Ohio is close to reforming its property tax laws to dramatically cut the costs of developing renewable energy projects in the state. A vote by the state’s House of Representatives late Thursday – and a final clearance from the Senate – passed a bill that is now expected to become law before the summer recess.
Governor Ted Strickland pledged on Friday that he would sign Sub Senate Bill 232 the moment it hits his desk. The new law will mean that renewable energy projects are no longer taxed as just another form of private property. It will set a flat-rate tax of $7,000 per megawatt of generating capacity for clean energy projects.

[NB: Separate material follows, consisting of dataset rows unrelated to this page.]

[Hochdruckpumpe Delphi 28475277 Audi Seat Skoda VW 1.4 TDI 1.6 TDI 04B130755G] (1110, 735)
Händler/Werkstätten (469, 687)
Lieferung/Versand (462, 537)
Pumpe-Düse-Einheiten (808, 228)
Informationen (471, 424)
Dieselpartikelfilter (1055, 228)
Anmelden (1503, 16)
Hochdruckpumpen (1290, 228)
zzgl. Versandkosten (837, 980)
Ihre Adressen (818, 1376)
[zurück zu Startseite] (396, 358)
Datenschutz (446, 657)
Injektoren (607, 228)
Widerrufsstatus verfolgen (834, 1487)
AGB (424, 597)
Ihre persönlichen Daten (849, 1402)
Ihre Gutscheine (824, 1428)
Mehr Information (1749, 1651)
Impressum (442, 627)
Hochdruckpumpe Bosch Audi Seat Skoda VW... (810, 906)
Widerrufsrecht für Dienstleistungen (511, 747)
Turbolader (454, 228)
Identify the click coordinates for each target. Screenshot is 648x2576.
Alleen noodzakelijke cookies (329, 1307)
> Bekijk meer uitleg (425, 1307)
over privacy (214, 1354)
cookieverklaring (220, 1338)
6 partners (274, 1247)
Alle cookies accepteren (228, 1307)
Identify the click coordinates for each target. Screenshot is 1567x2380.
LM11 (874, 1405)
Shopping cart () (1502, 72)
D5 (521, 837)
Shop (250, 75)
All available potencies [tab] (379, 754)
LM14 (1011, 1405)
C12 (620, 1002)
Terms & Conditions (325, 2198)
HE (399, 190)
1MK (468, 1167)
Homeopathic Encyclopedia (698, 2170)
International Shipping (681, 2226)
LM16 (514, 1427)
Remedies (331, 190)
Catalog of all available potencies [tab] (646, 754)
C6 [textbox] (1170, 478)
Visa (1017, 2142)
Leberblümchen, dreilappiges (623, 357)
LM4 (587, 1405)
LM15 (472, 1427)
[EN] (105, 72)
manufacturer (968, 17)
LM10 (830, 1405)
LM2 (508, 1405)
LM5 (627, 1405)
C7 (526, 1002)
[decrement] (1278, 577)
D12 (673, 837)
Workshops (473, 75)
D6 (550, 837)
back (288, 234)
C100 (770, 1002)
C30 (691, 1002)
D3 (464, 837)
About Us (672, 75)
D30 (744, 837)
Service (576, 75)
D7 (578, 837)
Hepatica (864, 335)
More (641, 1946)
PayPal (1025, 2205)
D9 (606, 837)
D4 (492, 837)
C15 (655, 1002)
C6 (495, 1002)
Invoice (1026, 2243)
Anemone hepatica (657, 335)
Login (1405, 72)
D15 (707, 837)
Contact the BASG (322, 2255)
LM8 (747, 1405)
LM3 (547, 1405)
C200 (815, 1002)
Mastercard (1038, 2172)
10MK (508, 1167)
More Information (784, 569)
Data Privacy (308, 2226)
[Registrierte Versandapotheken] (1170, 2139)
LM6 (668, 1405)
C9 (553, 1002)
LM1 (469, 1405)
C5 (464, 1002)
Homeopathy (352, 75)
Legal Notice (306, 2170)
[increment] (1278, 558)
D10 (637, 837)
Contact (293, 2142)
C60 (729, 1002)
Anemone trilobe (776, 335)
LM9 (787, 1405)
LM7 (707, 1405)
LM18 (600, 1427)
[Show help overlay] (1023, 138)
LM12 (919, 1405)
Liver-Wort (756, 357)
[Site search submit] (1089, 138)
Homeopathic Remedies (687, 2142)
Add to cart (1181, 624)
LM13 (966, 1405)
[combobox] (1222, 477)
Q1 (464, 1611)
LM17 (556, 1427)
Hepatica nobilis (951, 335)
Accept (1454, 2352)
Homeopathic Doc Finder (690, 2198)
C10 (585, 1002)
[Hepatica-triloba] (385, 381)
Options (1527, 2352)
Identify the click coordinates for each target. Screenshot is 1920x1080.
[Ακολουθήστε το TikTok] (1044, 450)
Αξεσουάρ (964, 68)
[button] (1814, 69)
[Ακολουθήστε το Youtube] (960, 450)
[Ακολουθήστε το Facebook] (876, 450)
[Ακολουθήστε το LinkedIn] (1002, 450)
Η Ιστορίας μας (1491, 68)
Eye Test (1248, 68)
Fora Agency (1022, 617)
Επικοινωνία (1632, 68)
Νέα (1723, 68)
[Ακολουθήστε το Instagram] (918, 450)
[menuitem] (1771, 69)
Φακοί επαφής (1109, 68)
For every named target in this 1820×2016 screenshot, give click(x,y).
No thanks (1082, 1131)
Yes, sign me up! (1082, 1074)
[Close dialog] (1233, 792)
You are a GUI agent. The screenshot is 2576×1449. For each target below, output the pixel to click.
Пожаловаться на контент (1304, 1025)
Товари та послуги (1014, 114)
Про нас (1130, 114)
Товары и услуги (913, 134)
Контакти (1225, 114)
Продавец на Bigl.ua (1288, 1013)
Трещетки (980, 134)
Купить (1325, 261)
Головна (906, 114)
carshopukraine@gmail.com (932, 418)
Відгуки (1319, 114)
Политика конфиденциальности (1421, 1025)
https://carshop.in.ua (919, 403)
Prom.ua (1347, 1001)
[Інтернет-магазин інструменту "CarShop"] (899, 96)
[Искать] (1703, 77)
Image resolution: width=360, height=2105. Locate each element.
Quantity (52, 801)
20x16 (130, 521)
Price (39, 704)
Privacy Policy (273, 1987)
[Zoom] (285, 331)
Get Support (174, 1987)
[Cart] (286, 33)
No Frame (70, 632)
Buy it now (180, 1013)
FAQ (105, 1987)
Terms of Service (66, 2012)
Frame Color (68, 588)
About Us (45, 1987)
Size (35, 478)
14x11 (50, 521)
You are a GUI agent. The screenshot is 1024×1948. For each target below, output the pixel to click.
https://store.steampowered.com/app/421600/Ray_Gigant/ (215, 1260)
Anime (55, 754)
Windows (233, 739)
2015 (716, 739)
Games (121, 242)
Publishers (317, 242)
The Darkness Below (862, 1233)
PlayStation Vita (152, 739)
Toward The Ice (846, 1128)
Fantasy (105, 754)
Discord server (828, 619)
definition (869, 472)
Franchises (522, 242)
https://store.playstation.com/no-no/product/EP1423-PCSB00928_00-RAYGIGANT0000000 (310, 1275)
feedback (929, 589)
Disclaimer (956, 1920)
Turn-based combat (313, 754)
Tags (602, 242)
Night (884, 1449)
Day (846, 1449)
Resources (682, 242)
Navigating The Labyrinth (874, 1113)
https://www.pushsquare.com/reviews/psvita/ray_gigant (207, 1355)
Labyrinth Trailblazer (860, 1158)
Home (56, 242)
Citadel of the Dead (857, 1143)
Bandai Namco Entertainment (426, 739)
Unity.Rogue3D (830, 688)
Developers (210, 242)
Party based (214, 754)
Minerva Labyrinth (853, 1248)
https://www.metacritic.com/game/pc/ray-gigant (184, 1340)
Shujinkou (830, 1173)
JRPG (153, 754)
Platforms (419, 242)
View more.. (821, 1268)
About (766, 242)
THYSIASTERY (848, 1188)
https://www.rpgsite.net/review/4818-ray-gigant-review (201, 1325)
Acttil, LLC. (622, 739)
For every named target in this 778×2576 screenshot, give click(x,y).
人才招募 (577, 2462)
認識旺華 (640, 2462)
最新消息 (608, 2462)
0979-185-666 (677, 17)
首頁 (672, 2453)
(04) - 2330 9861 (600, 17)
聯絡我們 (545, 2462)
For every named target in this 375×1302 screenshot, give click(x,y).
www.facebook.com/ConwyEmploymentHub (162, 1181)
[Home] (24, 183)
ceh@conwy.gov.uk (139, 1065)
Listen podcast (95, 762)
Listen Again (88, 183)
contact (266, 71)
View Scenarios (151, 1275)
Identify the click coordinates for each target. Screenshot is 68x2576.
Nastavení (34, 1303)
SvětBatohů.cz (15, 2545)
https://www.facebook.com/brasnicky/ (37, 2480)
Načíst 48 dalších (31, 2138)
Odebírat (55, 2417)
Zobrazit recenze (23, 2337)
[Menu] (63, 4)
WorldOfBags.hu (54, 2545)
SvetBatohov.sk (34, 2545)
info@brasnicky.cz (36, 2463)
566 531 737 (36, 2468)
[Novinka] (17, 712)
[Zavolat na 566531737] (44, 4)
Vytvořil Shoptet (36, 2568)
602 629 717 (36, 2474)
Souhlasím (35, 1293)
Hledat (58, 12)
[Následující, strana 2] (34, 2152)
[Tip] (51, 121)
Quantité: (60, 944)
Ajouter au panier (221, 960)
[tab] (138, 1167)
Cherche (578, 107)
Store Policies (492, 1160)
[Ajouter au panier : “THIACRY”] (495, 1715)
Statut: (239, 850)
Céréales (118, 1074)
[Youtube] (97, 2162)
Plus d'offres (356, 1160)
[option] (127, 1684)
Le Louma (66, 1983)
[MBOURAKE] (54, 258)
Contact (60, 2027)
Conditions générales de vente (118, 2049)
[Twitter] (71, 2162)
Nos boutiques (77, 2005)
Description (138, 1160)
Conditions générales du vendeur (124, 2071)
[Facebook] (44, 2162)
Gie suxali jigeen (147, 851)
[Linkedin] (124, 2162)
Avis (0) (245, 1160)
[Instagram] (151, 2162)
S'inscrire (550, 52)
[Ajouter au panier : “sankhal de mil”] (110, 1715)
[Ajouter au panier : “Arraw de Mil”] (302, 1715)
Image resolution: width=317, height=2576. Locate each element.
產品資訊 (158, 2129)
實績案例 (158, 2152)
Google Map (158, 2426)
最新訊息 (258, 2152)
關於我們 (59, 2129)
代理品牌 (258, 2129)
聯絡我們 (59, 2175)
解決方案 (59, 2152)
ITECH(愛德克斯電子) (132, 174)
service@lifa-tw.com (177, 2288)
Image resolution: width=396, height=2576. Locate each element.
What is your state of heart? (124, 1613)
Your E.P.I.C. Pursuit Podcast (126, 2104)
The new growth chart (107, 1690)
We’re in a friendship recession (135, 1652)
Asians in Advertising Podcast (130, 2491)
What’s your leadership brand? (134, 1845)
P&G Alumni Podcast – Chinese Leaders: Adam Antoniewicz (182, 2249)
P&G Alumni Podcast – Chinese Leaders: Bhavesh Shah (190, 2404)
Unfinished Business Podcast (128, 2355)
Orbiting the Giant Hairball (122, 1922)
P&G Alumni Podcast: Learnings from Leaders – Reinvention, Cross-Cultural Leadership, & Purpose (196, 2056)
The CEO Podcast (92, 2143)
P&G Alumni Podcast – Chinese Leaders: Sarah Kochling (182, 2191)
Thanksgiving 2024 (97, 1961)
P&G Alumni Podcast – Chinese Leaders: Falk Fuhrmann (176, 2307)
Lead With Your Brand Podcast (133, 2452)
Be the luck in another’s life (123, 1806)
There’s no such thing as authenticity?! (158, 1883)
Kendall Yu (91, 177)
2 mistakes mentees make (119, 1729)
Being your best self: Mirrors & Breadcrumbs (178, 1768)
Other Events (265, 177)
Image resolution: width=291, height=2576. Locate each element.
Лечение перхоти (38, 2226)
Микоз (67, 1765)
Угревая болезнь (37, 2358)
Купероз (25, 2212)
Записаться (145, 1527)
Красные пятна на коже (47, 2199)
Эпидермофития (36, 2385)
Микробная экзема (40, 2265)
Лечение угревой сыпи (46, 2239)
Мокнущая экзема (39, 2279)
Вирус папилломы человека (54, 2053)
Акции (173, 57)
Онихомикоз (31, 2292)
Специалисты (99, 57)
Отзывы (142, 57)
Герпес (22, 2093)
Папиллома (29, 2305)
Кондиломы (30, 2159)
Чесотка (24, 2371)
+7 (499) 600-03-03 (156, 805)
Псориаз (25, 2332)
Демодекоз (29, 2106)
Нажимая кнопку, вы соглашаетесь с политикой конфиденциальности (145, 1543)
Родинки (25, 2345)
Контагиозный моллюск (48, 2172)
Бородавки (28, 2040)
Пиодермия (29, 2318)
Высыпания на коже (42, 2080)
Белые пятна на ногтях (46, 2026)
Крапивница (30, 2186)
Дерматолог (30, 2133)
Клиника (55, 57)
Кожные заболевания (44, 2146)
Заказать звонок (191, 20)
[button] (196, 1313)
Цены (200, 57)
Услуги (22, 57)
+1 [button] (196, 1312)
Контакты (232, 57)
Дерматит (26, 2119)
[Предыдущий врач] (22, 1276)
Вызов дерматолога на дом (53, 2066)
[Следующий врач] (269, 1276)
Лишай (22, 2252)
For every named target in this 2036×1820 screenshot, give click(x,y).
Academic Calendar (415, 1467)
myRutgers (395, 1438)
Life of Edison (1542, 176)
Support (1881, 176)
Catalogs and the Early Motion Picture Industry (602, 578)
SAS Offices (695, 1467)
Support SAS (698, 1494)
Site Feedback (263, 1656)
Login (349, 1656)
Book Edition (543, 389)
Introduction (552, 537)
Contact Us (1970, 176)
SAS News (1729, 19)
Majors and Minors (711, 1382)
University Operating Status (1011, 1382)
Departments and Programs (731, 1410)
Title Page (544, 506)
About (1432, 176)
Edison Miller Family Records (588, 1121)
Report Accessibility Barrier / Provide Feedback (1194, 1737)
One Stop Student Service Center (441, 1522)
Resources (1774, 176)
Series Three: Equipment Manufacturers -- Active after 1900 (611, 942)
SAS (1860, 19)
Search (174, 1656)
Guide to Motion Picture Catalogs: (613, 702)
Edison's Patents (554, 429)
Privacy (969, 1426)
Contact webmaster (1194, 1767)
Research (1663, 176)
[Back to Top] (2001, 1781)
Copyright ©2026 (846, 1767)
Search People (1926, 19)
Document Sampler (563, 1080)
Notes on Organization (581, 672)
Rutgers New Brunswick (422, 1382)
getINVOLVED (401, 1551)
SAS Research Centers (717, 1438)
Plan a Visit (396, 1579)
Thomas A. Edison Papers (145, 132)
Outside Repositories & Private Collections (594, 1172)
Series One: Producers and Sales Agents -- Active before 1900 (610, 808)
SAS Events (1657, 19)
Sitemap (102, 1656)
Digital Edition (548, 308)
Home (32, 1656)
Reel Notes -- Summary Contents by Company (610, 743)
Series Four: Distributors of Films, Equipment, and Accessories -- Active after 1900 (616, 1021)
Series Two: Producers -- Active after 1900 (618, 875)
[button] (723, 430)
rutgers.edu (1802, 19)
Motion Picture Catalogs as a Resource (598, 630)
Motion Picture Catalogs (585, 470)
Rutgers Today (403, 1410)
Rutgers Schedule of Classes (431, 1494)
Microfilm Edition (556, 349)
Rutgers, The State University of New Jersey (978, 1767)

The reform changes a system that had seen renewable energy developers facing a tax rate of up to $40,000 per MW. This was 10 times the rate of neighboring states, and has been seen as a major reason why the state has achieved only a pitiful 7MW of wind power installed so far.
The new law will apply to advanced energy project facilities that begin construction before January 1, 2012, and produce energy by 2013.
It will allow the three wind projects already holding permits to go ahead, with four more in the pipeline also in with a chance of getting federal tax credits under the Recovery Act. As well as renewable energy projects, the new tax regime will also apply to nuclear and “clean” coal developments, although they have until 2017.
The passing of the bill received a warm welcome from Wind and Solar Jobs for Ohio, a grassroots coalition of more than 100 businesses calling for reform of the renewable energy tax laws.
Brad Lystra, manager, economic development partnerships for the American Wind Energy Association, which has fronted the campaign, said on Friday: “With this vote, Ohio public officials have positioned the State to create and protect thousands of local Ohio manufacturing, construction, operations and maintenance jobs in the wind industry.” “By eliminating this tax disadvantage, Ohio lawmakers have strengthened the renewable market and secured millions in new tax revenue for local communities,” Mr Lystra added.
“Additionally, Ohio’s struggling manufacturing industry will get a significant boost from wind turbine component part orders and position itself to see even greater investments from wind and solar manufacturers looking to expand into new markets and supply chains.”